トイレについては、本当に使用方法を知らない子供たちも多いんです。そういう状況で、学校での排便がなかなかできない。しかも、最近は夜遅く寝る子が増え、遅寝のために朝起きれない。朝起きれないために、朝ごはんが食べれない。当然、朝ごはんを抜けば身体の中の消化吸収システムの動きが悪くなります。さらに早起きが出来ないことで、トイレでゆっくり排便する時間もない。そうすると、学校で便意を催してもなかなかトイレに行きたいと言えない状況にも陥ります。男の子なんかは大便をするには、個室に入らないといけないため、冷やかされていじめにつながったりもするんですね。色々なことが悪循環になっている現状なんです。
そこで、まず、日本トイレ研究所では、そういったトイレにおける環境の改善として、街中にある公衆トイレの改善、東日本大震災でも課題に上がりましたが避難所のトイレの検討、内戦地区の子供たちのトイレの検討などを研究テーマにしたんです。
排便を例にとりましたが、様々な専門家がそれぞれの分野で検討していたものを、皆で共有して色々な方向から社会に発信していこうと、このような本を作成いたしました。
◇ファシリテーター江口先生より・・・質問2
✲江口先生)
学校栄養士として長年子供たちの心身の健康に関わってきた宮島先生の愛情がにじみ出ている内容なんですね。さて、そもそも宮島先生が「栄養士になろう」「栄養士の仕事に就こう」と思われたきっかけは何だったんですか?
✲宮島先生)
実は・・・親から、「嫁入り道具として、栄養士と教員免許は持っておきなさい」と言われて取ったんです。
ですから、卒業後は栄養士の仕事に就かなかったんですよ。日本が好景気になる時期でもあり、お給料が良くて、ボーナスが良くて、福利厚生もしっかりしている上に勤務時間が短いということを理由に損保会社に就職し、大手町のOLとして社長の秘書をしていました。
しばらくして結婚し、出産し、仕事も退職して主婦をしていた時、栄養士の仕事に就くきっかけがあったんです。当時住んでいた豊島区の区報をたまたま見ていたら、近所の小学校で学校給食栄養士の半年間の臨時アルバイト募集が掲載されていていたんです。あまりにも主婦業が暇だったもので、「受けてみるか」という気軽な気持ちで豊島区役所に試験を受けに行ったら採用されたというのが、学校栄養士になったきっかけでした。
◇はじめての「栄養士のお仕事」 その現場で衝撃的な出来事が・・・
一番初めに勤めた豊島区の小学校は、創立以来、栄養士が配置されたことのない学校で、調理師が給食を担っている学校でした。
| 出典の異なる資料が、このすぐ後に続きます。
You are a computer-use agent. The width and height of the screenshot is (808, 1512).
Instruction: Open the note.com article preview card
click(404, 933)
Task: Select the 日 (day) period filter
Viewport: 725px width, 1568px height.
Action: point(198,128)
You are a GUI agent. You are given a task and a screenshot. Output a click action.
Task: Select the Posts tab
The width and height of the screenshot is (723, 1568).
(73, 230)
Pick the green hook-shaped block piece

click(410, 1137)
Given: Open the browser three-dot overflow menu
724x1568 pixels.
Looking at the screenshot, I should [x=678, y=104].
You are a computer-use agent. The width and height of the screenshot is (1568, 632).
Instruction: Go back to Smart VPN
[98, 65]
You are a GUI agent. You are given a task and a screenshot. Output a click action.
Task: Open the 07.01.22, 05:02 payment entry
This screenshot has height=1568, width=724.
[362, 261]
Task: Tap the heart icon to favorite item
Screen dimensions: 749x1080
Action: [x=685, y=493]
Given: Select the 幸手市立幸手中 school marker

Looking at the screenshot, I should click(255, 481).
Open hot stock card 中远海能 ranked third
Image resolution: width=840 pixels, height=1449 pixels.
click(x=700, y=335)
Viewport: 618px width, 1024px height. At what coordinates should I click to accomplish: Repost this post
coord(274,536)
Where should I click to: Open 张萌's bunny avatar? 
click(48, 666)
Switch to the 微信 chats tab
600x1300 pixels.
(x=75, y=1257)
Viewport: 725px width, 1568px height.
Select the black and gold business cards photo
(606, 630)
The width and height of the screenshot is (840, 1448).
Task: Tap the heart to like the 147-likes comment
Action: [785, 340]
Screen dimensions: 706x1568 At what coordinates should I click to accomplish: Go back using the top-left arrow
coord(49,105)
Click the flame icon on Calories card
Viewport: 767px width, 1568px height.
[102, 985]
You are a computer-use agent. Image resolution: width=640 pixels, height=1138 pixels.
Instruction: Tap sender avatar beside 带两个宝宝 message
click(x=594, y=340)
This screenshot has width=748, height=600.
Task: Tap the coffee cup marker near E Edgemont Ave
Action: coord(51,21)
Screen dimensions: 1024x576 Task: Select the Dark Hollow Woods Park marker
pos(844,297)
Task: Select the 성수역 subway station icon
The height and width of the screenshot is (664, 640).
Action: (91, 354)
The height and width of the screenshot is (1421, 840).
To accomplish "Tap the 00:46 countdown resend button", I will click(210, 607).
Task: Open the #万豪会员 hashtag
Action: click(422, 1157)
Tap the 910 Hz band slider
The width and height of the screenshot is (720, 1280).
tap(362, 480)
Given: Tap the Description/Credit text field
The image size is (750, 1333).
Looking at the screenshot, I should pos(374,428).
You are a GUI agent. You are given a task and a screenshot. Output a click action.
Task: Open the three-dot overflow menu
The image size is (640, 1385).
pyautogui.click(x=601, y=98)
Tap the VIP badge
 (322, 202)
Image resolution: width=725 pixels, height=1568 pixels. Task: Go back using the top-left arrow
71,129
やりたい放題だったというか。衝撃的だったことは、配属初日に「明日からは枕もってきてください」と調理師さんに言われたことでした。
なぜ枕?と思ったんですよ。そしたら、まず、出勤してからすることと言えば、朝ドラを見て、お昼寝して、休憩して…。その頃は手作り給食が普及していなかったんですね。給食の料理内容は、近所のお肉屋さんに形成してもらったハンバーグやコロッケなどを焼いたり揚げたりするだけだったんです。調理方法も、オーブンも無かったため、揚げるか煮るかしかなく、汁物か揚げ物かという状況でした。
調理について一番驚いたことは、うま味調味料が当時の給食の1食に、かなり使用されていたことでした。小さなバケツ一杯分くらいでしょうか?こんなに?!こんなに入れるの?!とかなり驚きましたよ。さらに調理師さんからは「栄養士は調味料を計ることが仕事だよ」と言われて…
だいたい今から30年以上前でしょうか?給食は子供の為の食事ではなく、調理師の暇な時間を作るための給食でしかないんだなと痛感しました。
それでも、子供たちは給食が好きで、喜んで食べていたんです。その現状を見て、子供に本当に美味しい物を食べさせるためには、温かい物は温かく、冷たい物は冷たく、本来の料理の形態を維持しつつ、うま味調味料なども使わず、自然にだしをとって…手作りで美味しい物を作らないといけないと感じたんですね。私にも当時2歳の娘がおりまして、「自分の子供にこんな食事を食べさせたくない。なんとかしたい!」というのが原動力となりました。
◇栄養士としての目覚め!そして次へのステップ・・・
それから、アルバイトの身ではありましたが、調理師さんへ、より良い給食にするために様々な提案を続けました。何度も跳ね返されましたが、何度も何度もダメ元で提案し続けたんです。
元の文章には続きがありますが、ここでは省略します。